### TASK ITEM
Filter the entries and keep only the lines where the string "agent" appears.
─── RECORDS SHOWN ───
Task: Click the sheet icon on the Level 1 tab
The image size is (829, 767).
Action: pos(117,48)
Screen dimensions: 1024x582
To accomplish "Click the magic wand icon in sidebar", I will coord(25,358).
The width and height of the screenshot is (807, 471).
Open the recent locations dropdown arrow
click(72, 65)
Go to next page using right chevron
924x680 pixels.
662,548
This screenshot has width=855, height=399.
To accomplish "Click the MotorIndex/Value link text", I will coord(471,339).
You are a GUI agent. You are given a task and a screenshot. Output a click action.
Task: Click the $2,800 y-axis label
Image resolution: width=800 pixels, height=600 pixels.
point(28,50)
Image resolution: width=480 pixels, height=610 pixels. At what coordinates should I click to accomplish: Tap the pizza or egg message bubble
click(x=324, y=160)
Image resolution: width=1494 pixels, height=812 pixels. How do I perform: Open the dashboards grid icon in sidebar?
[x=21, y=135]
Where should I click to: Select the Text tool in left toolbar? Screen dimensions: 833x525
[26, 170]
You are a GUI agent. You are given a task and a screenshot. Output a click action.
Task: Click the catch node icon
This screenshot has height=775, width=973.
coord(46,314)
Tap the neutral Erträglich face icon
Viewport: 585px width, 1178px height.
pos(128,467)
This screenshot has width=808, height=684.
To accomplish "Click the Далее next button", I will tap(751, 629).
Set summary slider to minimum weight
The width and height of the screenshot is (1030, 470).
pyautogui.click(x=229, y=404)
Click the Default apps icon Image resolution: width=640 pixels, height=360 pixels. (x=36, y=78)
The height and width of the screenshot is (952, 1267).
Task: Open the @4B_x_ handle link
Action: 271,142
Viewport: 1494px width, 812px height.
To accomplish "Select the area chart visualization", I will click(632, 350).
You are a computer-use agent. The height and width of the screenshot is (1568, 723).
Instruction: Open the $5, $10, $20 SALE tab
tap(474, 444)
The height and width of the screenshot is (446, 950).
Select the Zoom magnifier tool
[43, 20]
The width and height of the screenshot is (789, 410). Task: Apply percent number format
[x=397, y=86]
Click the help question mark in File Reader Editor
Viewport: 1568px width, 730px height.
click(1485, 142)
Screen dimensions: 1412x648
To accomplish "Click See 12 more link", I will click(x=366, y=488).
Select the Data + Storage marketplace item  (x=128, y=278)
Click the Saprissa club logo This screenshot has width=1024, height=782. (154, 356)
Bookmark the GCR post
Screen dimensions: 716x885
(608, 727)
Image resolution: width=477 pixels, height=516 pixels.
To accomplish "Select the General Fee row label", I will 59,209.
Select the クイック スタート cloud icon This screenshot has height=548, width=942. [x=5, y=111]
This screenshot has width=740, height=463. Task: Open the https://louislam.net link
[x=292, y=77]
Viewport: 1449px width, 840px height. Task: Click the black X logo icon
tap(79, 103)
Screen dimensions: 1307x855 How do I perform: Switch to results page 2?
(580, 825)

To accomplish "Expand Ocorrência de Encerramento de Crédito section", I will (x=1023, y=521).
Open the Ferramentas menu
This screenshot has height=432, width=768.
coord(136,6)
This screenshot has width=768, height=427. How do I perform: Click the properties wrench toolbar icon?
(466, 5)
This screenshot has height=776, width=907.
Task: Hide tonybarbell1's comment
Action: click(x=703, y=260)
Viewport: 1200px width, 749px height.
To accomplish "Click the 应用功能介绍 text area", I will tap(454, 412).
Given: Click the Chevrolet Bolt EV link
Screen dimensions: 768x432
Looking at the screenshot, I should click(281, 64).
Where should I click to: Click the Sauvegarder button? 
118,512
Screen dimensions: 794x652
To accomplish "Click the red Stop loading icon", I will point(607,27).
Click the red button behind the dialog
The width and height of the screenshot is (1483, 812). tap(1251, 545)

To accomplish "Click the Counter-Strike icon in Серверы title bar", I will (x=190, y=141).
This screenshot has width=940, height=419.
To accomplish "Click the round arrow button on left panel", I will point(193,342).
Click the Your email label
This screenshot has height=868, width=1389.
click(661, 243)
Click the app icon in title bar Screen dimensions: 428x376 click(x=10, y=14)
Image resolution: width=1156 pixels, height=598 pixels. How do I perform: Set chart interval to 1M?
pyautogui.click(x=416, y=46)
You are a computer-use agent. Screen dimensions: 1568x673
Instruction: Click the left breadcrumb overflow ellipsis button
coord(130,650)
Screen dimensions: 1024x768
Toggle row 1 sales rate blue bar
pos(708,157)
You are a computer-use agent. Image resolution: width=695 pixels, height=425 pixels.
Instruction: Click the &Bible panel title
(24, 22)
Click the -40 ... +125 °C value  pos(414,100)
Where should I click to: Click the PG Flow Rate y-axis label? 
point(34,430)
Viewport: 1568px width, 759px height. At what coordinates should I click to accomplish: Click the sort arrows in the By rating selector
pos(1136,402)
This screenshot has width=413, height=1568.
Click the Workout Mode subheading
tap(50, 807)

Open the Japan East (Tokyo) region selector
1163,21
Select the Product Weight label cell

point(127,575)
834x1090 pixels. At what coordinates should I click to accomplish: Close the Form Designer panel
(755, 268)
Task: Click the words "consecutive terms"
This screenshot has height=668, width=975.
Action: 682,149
───
### RESPONSE BELOW
You are a GUI agent. You are given a task and a screenshot. Output a click action.
You are a GUI agent. You are given a task and a screenshot. Output a click action.
You are a computer-use agent. The height and width of the screenshot is (1568, 723).
You are a computer-use agent. Screen dimensions: 1568x673
You are a computer-use agent. Image resolution: width=695 pixels, height=425 pixels.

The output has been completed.